Prof. Chris Jermaine, Rice University

Title: "Large-Scale Machine Learning With The SimSQL System"

Abstract:
In this talk, I’ll describe the SimSQL system, which is a platform for writing and executing statistical codes over large data sets, particularly for machine learning applications. Codes that run on SimSQL can be written in a very high-level, declarative language called Buds. A Buds program looks a lot like a mathematical specification of an algorithm, and statistical codes written in Buds are often just a few lines long.

At its heart, SimSQL is really a relational database system, and like other relational systems, SimSQL is designed to support data independence. That is, a single declarative code for a particular statistical inference problem can be used regardless of data set size, compute hardware, and physical data storage and distribution across machines. One concern is that a platform supporting data independence will not perform well. But we’ve done extensive experimentation, and have found that SimSQL performs as well as other competitive platforms that support writing and executing machine learning codes for large data sets.

Bio:
Chris Jermaine is an associate professor of computer science at Rice University. He is the recipient of an Alfred P. Sloan Foundation Research Fellowship, a National Science Foundation CAREER award, and an ACM SIGMOD Best Paper Award. In his spare time, Chris enjoys outdoor activities such as hiking, climbing, and whitewater boating. In one particular exploit, Chris and his wife floated a whitewater raft (home-made from scratch using a sewing machine, glue, and plastic) over 100 miles down the Nizina River (and beyond) in Alaska.

 

 

Matthias Boehm, IBM Research - Almaden; San Jose, CA, USA

Title:

SystemML’s Optimizer: Advanced Compilation Techniques for Large-Scale Machine Learning Programs"

Abstract

Declarative large-scale machine learning (ML) aims at flexible specification of ML algorithms and automatic generation of hybrid runtime plans ranging from single node, in-memory computations to distributed computations on MapReduce or Spark. The compilation of large-scale ML programs exhibits many opportunities for automatic optimization, which is crucial to achieve both high efficiency and scalability if required. In this talk, we give an up-to-date overview of SystemML‘s compilation chain and selected optimization techniques. We specially discuss the end-to-end compilation chain, static and dynamic simplification rewrites, operator selection, and dynamic recompilation.

### Given information
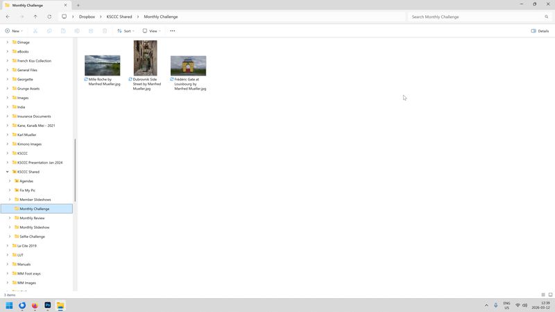Viewport: 555px width, 312px height.
Task: Refresh the current folder view
Action: (49, 17)
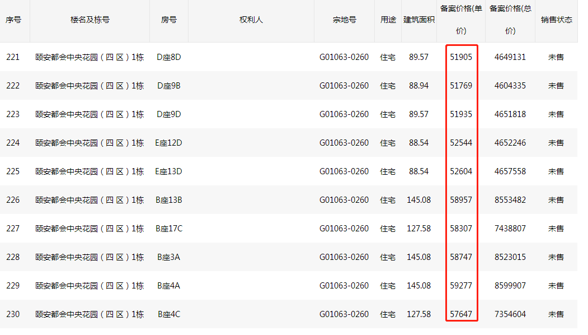Click the 备案价格(单价) column header

click(461, 20)
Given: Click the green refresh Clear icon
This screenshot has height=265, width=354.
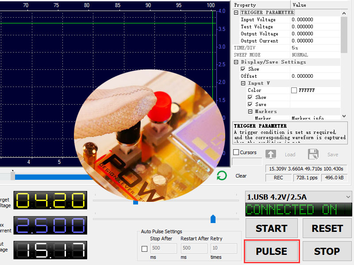Looking at the screenshot, I should click(x=222, y=176).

### To do
Repeat word for word the passage of the talk announcements from "At its heart, SimSQL" up to and including "large data sets.". Rely only on the text about the two talks.

### Answer to this problem
At its heart, SimSQL is really a relational database system, and like other relational systems, SimSQL is designed to support data independence. That is, a single declarative code for a particular statistical inference problem can be used regardless of data set size, compute hardware, and physical data storage and distribution across machines. One concern is that a platform supporting data independence will not perform well. But we’ve done extensive experimentation, and have found that SimSQL performs as well as other competitive platforms that support writing and executing machine learning codes for large data sets.